▸ **What is required**: Your task is to copy the lines of the data below from the line holding "New Jersey (352, 2398)" through the line holding "Image resolution: width=952, height=2576.", inclusive, exactly and with nothing added.

/---

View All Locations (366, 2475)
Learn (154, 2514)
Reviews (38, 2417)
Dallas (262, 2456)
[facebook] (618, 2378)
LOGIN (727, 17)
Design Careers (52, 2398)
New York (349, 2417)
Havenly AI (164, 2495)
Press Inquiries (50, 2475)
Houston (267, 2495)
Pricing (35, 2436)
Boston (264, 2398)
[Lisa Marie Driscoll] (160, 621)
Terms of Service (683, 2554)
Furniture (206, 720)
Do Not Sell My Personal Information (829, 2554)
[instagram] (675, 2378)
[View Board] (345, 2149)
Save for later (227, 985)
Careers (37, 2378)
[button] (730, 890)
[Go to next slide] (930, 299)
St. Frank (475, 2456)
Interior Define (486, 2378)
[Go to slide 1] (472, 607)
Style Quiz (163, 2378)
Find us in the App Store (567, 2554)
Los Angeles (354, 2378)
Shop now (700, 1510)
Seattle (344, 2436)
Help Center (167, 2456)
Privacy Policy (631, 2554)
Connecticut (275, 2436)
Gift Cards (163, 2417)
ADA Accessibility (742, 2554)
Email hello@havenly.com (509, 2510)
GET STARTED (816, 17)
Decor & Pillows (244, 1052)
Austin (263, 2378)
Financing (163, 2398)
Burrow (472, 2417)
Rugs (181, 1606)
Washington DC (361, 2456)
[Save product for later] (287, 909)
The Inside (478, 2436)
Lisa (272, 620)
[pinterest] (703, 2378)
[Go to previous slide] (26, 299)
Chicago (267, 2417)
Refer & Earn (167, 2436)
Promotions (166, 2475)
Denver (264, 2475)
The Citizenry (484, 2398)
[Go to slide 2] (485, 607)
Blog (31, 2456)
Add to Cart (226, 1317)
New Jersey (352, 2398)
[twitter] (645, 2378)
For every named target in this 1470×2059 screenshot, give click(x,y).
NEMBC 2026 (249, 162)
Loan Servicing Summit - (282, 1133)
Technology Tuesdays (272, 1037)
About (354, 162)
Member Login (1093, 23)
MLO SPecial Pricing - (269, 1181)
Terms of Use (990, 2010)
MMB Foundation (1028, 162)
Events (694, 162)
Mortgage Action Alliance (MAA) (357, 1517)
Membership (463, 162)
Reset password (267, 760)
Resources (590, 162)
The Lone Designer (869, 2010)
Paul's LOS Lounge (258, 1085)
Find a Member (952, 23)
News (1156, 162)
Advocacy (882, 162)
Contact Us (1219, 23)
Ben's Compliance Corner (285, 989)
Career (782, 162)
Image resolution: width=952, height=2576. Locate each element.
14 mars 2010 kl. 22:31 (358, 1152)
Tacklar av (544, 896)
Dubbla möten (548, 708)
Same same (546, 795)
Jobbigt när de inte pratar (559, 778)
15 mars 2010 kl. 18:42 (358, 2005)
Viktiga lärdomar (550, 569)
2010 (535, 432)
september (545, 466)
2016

\---

▸ **Your solution**:
New Jersey (352, 2398)
[twitter] (645, 2378)
For every named target in this 1470×2059 screenshot, give click(x,y).
NEMBC 2026 (249, 162)
Loan Servicing Summit - (282, 1133)
Technology Tuesdays (272, 1037)
About (354, 162)
Member Login (1093, 23)
MLO SPecial Pricing - (269, 1181)
Terms of Use (990, 2010)
MMB Foundation (1028, 162)
Events (694, 162)
Mortgage Action Alliance (MAA) (357, 1517)
Membership (463, 162)
Reset password (267, 760)
Resources (590, 162)
The Lone Designer (869, 2010)
Paul's LOS Lounge (258, 1085)
Find a Member (952, 23)
News (1156, 162)
Advocacy (882, 162)
Contact Us (1219, 23)
Ben's Compliance Corner (285, 989)
Career (782, 162)
Image resolution: width=952, height=2576. Locate each element.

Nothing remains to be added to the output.